The ambassadors include:

  • Alexandra Flevarakis of Fairfax, Virginia, a junior majoring in wildlife conservation in the College of Natural Resources and the Environment.
  • Matthew Johnson of Woodbridge, Virginia, a senior majoring in English in the College of Liberal Arts and Human Sciences.
  • Rachel Ladenburger of Morehead City, North Carolina, a senior majoring in biological sciences in the College of Science.
  • Amina Rahimi of Burke, Virginia, a junior majoring in biochemistry in the College of Science.
  • Sarah Sam of Ashburn, Virginia, a senior majoring in biological sciences in the College of Science.
  • Shane Taylor of Blacksburg, Virginia, a senior majoring in chemical engineering in the College of Engineering.
  • Colby Weit of Lititz, Pennsylvania, a junior majoring in aerospace engineering in the College of Engineering.
  • Diana Woodrum of Sterling, Virginia, a senior majoring in food science and technology in the College of Agriculture and Life Sciences.

Each ambassador was hand-selected by the Office of Undergraduate Research and the 2014-2015 ambassadors during a competitive application, recommendation, and interview process.

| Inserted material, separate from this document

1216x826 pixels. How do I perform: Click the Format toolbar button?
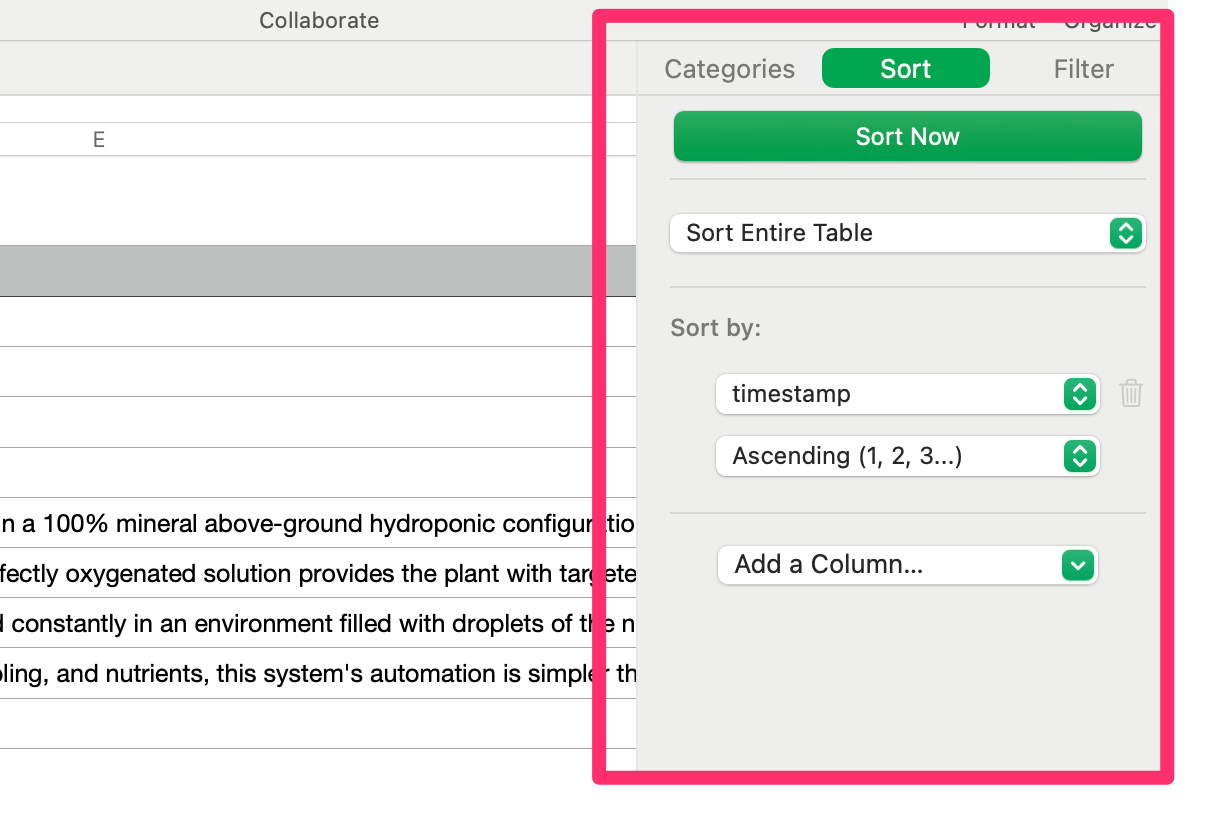click(999, 21)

The ambassadors’ responsibilities include hosting weekly office hours and information sessions on undergraduate research. By providing this peer relationship, students have the opportunity to come to the ambassadors to ask general questions about getting involved in research on or off campus, how to share research results broadly, and how to get the most out of these experiences.

"The ambassador program has been a tremendous success, allowing experienced undergraduate researchers the opportunity to ‘pay it forward,’” said Jill Sible, assistant provost for undergraduate education. “In addition to the peer mentoring the ambassadors provide, I value their candid advice about how we can improve the culture of undergraduate research at Virginia Tech."

The ambassadors will host two information sessions each month, in addition to office hours. Times will be advertised on the Office of Undergraduate Research website.